Segment Open

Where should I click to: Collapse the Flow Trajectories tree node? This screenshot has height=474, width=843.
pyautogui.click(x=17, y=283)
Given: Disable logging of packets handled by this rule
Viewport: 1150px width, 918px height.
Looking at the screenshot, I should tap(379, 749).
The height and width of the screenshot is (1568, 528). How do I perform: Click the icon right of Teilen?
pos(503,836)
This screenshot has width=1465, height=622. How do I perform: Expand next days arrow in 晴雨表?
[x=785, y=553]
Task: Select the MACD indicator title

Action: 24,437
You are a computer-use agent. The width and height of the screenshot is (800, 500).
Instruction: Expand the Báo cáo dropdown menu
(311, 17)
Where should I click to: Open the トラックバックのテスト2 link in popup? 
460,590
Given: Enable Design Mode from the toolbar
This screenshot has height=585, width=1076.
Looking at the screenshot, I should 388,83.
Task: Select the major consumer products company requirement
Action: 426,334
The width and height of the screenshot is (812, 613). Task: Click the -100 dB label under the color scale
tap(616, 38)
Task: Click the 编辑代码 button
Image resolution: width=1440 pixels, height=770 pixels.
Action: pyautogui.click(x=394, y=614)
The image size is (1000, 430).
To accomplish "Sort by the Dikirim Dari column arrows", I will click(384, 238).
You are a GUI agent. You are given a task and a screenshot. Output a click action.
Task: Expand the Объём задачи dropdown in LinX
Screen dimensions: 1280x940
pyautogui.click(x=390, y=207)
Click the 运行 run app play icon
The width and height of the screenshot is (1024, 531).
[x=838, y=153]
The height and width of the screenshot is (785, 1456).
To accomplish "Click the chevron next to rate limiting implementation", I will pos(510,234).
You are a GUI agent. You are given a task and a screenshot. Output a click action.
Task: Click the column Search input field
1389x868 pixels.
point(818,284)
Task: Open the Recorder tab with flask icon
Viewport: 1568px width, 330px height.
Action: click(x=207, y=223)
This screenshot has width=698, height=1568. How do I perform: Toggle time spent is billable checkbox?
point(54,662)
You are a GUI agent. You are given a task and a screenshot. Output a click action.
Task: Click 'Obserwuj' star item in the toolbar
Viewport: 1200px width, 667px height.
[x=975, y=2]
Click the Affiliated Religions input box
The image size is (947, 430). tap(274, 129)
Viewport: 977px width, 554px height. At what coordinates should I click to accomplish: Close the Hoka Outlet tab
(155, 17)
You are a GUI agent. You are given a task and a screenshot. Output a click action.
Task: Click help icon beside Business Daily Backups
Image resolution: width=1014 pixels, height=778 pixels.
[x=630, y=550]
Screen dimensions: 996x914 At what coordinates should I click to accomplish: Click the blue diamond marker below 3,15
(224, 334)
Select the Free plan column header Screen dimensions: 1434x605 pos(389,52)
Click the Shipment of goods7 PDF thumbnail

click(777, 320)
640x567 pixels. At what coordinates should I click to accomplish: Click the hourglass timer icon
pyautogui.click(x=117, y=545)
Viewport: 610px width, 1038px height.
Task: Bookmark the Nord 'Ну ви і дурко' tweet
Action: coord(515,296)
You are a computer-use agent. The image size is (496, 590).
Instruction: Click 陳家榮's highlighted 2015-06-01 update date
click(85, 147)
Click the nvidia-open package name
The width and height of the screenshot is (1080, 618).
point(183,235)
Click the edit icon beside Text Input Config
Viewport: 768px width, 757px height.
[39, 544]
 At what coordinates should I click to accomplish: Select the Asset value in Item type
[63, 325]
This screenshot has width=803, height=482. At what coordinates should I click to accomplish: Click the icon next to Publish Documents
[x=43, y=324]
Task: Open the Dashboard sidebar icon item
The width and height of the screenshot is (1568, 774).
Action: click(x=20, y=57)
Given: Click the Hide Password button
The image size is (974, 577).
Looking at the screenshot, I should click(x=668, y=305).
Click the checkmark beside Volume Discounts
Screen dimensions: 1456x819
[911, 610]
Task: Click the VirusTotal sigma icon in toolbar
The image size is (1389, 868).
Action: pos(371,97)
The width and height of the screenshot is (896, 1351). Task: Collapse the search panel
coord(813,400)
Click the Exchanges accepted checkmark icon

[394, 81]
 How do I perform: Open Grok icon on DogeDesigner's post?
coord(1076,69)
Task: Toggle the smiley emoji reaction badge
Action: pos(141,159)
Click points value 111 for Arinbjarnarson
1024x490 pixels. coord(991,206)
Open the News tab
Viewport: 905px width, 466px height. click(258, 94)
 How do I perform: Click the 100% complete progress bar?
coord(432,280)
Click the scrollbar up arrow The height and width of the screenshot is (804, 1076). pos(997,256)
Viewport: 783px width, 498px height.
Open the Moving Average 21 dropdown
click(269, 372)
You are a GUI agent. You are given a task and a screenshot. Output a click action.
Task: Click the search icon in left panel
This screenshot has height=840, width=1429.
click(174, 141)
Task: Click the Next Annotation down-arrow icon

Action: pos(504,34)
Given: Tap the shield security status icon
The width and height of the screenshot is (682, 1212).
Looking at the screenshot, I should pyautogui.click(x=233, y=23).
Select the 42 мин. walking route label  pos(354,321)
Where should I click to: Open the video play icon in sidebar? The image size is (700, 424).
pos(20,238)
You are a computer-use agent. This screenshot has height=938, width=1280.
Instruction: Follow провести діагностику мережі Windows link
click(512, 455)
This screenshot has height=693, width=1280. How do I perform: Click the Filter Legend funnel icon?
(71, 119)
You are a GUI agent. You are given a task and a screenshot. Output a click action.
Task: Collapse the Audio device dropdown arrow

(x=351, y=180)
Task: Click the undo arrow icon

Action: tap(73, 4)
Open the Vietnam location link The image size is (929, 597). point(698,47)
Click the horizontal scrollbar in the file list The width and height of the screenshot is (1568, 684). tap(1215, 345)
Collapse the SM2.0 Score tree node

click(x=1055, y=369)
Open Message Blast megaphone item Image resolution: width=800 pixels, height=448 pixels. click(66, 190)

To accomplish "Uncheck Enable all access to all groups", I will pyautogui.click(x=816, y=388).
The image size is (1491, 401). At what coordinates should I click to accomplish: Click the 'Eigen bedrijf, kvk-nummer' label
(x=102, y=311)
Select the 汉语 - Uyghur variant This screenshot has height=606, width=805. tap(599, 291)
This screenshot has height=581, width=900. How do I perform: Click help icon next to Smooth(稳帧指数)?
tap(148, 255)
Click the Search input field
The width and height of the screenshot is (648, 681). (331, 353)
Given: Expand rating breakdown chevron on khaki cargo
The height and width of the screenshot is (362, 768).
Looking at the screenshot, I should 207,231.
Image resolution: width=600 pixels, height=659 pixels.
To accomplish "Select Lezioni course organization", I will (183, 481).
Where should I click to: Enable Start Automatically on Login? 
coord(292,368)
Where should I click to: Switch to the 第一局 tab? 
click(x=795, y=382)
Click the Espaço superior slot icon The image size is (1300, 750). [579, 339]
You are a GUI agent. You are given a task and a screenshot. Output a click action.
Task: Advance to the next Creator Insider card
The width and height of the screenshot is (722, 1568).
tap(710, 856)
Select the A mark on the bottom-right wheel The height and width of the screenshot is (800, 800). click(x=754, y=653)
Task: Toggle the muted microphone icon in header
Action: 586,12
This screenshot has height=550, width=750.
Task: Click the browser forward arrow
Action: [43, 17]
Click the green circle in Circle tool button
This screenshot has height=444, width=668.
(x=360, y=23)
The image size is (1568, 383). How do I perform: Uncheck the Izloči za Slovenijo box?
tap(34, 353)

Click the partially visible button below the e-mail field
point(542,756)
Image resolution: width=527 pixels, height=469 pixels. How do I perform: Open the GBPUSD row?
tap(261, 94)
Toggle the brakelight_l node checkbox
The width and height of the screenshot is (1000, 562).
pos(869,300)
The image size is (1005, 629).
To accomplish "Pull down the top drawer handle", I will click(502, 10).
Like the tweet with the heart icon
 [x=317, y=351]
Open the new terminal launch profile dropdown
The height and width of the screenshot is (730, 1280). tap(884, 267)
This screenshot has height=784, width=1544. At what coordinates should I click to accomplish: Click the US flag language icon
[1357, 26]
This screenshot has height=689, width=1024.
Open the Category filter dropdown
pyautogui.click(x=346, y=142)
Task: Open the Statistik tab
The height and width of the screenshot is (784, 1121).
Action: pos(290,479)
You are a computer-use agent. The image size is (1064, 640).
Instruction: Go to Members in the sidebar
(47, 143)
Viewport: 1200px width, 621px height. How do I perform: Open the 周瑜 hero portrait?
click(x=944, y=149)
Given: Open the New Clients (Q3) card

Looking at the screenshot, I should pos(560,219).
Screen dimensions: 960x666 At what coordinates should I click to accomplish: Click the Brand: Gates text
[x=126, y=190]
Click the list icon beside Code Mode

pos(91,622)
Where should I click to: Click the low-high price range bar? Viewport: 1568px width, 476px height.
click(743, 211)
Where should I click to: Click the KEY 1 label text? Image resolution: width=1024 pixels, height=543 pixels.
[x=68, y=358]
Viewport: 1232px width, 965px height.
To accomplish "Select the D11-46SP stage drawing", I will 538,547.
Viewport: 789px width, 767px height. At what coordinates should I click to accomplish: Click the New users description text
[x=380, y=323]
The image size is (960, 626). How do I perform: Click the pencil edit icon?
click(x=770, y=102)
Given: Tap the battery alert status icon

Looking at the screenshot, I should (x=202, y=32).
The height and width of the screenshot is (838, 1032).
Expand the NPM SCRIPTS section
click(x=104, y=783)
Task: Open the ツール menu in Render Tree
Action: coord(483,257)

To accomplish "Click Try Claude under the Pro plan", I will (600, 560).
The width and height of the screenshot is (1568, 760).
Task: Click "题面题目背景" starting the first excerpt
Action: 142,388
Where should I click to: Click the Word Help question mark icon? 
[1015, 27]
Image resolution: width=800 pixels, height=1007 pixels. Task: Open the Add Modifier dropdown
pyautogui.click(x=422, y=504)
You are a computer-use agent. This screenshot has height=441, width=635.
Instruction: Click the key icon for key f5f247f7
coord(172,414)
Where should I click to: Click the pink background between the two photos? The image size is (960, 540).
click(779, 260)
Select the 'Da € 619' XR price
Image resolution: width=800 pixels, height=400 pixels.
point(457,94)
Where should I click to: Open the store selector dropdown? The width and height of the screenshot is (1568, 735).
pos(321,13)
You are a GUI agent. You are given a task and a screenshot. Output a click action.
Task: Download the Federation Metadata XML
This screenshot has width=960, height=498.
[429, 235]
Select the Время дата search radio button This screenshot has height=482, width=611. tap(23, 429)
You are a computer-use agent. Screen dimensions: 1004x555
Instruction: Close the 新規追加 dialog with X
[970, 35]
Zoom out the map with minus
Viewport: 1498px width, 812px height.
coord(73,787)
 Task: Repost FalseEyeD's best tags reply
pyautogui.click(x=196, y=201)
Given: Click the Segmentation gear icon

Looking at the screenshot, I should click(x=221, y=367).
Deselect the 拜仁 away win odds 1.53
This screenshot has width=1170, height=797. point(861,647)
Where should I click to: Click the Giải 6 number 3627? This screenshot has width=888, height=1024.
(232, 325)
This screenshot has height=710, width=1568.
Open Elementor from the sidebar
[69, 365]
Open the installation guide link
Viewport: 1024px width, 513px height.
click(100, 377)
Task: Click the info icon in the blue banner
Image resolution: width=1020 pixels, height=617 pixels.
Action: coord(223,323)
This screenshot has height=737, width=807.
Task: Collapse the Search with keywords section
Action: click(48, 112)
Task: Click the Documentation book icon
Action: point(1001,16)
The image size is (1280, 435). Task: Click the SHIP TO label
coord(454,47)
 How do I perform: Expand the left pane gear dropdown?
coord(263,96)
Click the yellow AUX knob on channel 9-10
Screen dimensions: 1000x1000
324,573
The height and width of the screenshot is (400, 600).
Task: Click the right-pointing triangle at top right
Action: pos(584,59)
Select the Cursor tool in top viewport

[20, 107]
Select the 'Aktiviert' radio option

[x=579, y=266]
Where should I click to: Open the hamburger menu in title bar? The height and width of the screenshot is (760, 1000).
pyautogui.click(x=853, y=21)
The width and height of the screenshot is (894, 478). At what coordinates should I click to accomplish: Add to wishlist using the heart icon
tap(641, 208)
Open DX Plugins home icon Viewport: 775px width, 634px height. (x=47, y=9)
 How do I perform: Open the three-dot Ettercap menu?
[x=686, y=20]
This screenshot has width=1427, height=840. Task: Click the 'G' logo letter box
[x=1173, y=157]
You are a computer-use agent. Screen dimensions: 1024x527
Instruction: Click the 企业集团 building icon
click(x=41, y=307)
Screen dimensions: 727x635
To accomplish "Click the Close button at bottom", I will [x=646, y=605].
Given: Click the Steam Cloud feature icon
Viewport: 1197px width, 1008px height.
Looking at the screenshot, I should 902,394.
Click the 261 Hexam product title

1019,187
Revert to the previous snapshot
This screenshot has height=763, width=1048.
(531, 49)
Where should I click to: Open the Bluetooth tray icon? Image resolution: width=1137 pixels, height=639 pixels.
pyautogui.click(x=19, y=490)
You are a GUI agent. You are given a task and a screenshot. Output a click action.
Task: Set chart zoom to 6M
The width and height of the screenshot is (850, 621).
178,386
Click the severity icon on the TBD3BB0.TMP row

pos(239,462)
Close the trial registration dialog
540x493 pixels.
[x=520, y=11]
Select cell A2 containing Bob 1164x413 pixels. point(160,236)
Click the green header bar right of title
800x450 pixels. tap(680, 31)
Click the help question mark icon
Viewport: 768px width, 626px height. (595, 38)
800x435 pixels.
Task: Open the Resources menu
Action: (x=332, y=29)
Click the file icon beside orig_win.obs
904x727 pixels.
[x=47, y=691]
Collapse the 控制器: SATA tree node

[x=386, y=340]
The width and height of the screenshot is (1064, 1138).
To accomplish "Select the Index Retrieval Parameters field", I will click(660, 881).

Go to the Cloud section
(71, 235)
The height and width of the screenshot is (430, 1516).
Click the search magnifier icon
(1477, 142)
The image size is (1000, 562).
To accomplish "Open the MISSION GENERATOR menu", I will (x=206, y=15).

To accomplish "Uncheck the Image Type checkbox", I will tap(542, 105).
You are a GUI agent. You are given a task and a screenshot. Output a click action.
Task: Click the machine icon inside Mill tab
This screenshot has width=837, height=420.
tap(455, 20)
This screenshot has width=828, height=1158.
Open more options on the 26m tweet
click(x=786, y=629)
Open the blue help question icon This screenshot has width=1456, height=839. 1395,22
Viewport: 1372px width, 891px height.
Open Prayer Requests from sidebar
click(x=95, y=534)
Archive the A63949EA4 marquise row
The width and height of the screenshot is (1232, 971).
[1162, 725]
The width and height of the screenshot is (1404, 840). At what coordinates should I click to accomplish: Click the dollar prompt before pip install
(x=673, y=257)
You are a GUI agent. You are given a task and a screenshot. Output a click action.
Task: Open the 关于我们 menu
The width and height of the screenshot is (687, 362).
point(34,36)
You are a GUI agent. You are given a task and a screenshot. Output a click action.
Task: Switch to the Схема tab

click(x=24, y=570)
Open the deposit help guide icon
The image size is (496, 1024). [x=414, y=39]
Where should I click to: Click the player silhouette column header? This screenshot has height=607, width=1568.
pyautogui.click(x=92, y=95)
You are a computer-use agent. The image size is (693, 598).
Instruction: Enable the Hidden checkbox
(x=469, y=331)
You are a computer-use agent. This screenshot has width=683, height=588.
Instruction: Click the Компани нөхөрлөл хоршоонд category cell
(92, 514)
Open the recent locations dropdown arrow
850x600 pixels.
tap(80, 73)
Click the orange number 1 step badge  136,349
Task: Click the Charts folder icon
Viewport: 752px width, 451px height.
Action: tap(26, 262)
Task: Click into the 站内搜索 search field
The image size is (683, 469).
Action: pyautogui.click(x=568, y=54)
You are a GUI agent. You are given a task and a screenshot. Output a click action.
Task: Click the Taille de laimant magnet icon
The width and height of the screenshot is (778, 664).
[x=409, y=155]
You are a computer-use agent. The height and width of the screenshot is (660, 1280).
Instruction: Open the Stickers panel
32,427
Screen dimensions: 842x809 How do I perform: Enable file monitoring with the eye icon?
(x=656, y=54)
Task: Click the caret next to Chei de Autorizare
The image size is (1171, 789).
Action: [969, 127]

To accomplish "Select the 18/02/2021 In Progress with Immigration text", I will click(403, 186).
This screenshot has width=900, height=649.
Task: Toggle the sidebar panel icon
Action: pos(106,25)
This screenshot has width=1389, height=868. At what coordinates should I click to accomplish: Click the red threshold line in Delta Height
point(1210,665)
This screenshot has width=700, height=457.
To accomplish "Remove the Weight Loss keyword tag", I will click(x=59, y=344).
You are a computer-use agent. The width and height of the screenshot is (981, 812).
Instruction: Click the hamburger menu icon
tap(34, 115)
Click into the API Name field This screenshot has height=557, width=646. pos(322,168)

Segment Closed

◆ Activity
Determine how many lines in the records above have the string "computer". Only the number should be returned.

◆ Result for this task
11